Palsgaard seeks partners in ambitious project to pioneer plant-based alternatives to egg ingredients

€5 million scheme aims to cut costs and carbon footprint
Palsgaard is working to develop more cost-effective and sustainable alternatives to eggs for products such as sponge cakes
Palsgaard is working to develop more cost-effective and sustainable alternatives to eggs for products such as sponge cakes Photo - Palsgaard

Palsgaard and Aarhus University are inviting food manufacturers to collaborate on a project to develop new plant-based replacements for egg ingredients.

The €5 million PIER (“Plant-based food ingredients to be egg replacers”) project aims to replace 10% of the eggs used globally as ingredients in food products such as baked goods, dressings, desserts and ready meals.

Food manufacturers now have the opportunity to become frontrunners on the scheme, which is designed to cut recipe costs at the same time as reducing carbon footprint. The focus is on bringing in manufacturers that are currently using significant volumes of egg and egg powders in their products and have a strategic ambition to reduce their reliance on fresh and dried eggs.

By taking part, companies will be able to co-create with the other project members and secure priority access to the new ingredients for their own products.

Claus Hviid Christensen, chief executive officer of Nexus, Palsgaard’s specialized R&D sister company, said, “The PIER project represents an exciting opportunity to drive positive change by developing more cost-effective, climate-friendly ingredients. We’re looking to bring in partners from the food industry who are ready to co-create with us, testing their existing recipes and developing new recipes using solutions that are not yet available on the market. By securing first-mover advantage on next-generation egg replacements, the successful applicants will get a big head start in being able to cut their costs and their carbon footprint.”

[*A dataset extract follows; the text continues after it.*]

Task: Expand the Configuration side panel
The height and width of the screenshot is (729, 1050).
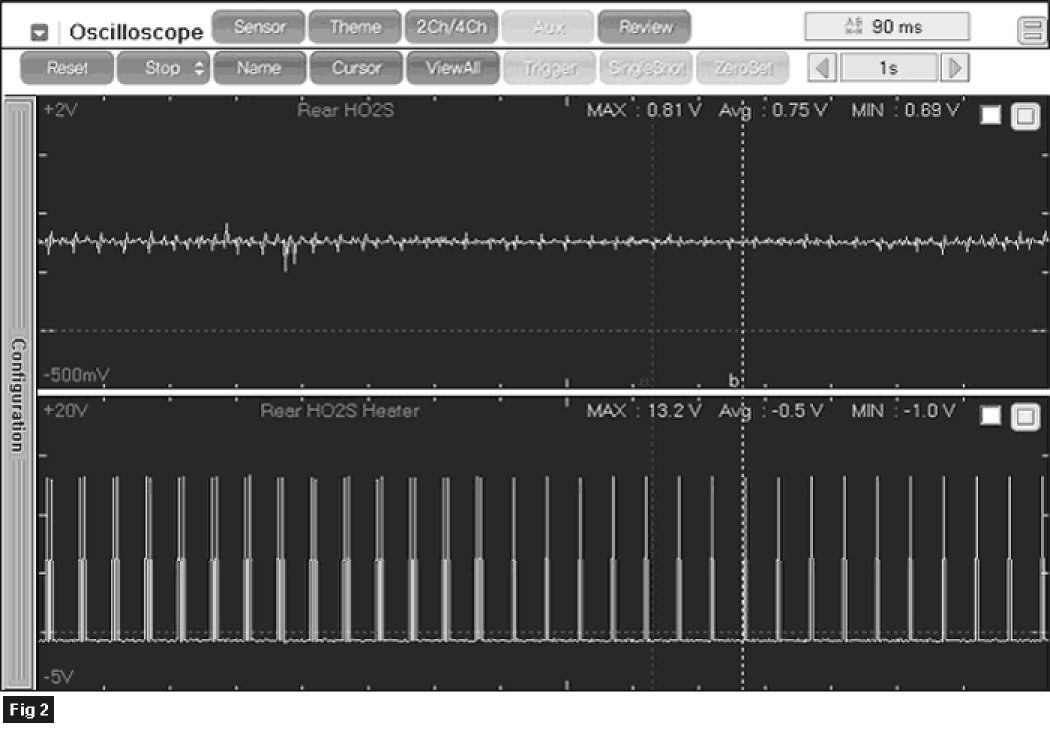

Sustainability is a key driver for the project, with the CO2 emissions from the global annual consumption of eggs equivalent to three times that of all container ship traffic. It is estimated that 12% of those eggs are used as ingredients in food products to provide functionality such as texture and volume by foaming, gelling and emulsifying.1

Emulsifier and stabilizer specialist Palsgaard is working with Nexus and Aarhus University to devise plant-based solutions that can replace 10% of the eggs used globally as ingredients. This would be equivalent to 100,000 tons of CO2 emissions, and the aim is to reduce emissions by 33%.1

To achieve this goal, the plant-based alternatives must deliver on taste, sustainability and affordability as well as functionality.

Claus Hviid Christensen added, “Plant-based ingredients have enormous commercial potential as a replacement for eggs that can substantially lower carbon emissions. We may need to develop a range of solutions to meet different application requirements and we’ll also be exploring opportunities for partial egg replacement. We’re looking forward to hearing from manufacturers who are keen to join us in pioneering innovative new solutions.”

The PIER project has a total budget of 37 million Danish Kroner (approximately €5 million) and has received a grant of 23 million Danish Kroner (approximately €3 million) from Innovation Fund Denmark.